President Trump won’t lose enough votes to Mr. Kennedy about Operation Warp Speed and COVID vaccines to have a significant impact on the election, Ohio Republican strategist Wes Farno told The Epoch Times.

President Trump won in Ohio by eight percentage points in both 2016 and 2020. The Ohio Republican Party endorsed President Trump for the nomination in 2024.

“The positives of a Trump presidency far outweigh the negatives,” Mr. Farno said. “People are more concerned about their wallet and the economy.

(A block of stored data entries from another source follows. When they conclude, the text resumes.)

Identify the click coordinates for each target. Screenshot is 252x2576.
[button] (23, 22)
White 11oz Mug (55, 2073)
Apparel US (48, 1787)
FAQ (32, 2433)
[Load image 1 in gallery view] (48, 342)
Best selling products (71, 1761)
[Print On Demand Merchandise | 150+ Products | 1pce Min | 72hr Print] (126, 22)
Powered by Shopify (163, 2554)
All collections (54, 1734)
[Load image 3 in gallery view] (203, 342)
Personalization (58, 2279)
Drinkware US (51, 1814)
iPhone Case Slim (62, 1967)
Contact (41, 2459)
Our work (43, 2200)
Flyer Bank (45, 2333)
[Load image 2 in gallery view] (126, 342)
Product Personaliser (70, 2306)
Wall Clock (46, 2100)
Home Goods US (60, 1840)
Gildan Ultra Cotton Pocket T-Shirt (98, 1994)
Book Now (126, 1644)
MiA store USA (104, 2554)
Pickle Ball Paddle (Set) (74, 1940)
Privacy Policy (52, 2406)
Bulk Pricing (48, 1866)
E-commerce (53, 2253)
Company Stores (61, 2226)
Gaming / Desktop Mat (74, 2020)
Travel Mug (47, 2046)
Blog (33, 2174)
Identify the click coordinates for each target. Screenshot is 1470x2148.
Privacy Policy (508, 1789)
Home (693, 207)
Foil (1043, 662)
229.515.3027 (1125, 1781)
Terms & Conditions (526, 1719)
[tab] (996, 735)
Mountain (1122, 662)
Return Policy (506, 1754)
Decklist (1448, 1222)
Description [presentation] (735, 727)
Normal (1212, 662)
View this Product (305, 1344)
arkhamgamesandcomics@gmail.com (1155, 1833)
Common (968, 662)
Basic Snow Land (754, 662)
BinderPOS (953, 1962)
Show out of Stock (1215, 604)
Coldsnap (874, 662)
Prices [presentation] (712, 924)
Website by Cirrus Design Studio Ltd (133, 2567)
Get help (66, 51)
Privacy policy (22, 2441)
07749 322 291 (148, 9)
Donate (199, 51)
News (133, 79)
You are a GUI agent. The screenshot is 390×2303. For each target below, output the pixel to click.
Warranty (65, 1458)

“They are asking themselves if they were better off during President Trump’s term compared to since President Biden took office. The answer to that question is obvious because many Americans are struggling to afford groceries, gas, mortgages, and rent payments.

“America needs President Trump.”

Multiple national polls back Mr. Farno’s view.

As of March 6, the RealClearPolitics average of polls indicates that President Trump has 41.8 percent support in a five-way race that includes President Biden (38.4 percent), Mr. Kennedy (12.7 percent), independent Cornel West (2.6 percent), and Green Party nominee Jill Stein (1.7 percent).

A Pew Research Center study conducted among 10,133 U.S. adults from Feb. 7 to Feb. 11 showed that Democrats and Democrat-leaning independents (42 percent) are more likely than Republicans and GOP-leaning independents (15 percent) to say they have received an updated COVID vaccine.

The poll also reported that just 28 percent of adults say they have received the updated COVID inoculation.

The peer-reviewed multinational study of more than 99 million vaccinated people that Mr. Kennedy referenced in his X post on March 7 was published in the Vaccine journal on Feb. 12.

It aimed to evaluate the risk of 13 adverse events of special interest (AESI) following COVID-19 vaccination. The AESIs spanned three categories—neurological, hematologic (blood), and cardiovascular.

The study reviewed data collected from more than 99 million vaccinated people from eight nations—Argentina, Australia, Canada, Denmark, Finland, France, New Zealand, and Scotland—looking at risks up to 42 days after getting the shots.

Three vaccines—Pfizer and Moderna’s mRNA vaccines as well as AstraZeneca’s viral vector jab—were examined in the study.

Researchers found higher-than-expected cases that they deemed met the threshold to be potential safety signals for multiple AESIs, including for Guillain-Barre syndrome (GBS), cerebral venous sinus thrombosis (CVST), myocarditis, and pericarditis.

A safety signal refers to information that could suggest a potential risk or harm that may be associated with a medical product.

The study identified higher incidences of neurological, cardiovascular, and blood disorder complications than what the researchers expected.

President Trump’s role in Operation Warp Speed, and his continued praise of the COVID vaccine, remains a concern for some voters, including those who still support him.

Krista Cobb is a 40-year-old mother in western Ohio. She voted for President Trump in 2020 and said she would cast her vote for him this November, but she was stunned when she saw his response to President Biden about the COVID-19 vaccine during the State of the Union address.

I love President Trump and support his policies, but at this point, he has to know they [advisers and health officials] lied about the shot,” Ms. Cobb told The Epoch Times.

“If he continues to promote it, especially after all of the hearings they’ve had about it in Congress, the side effects, and cover-ups on Capitol Hill, at what point does he become the same as the people who have lied?” Ms. Cobb added.

“I think he should distance himself from talk about Operation Warp Speed and even admit that he was wrong—that the vaccines have not had the impact he was told they would have. If he did that, people would respect him even more.”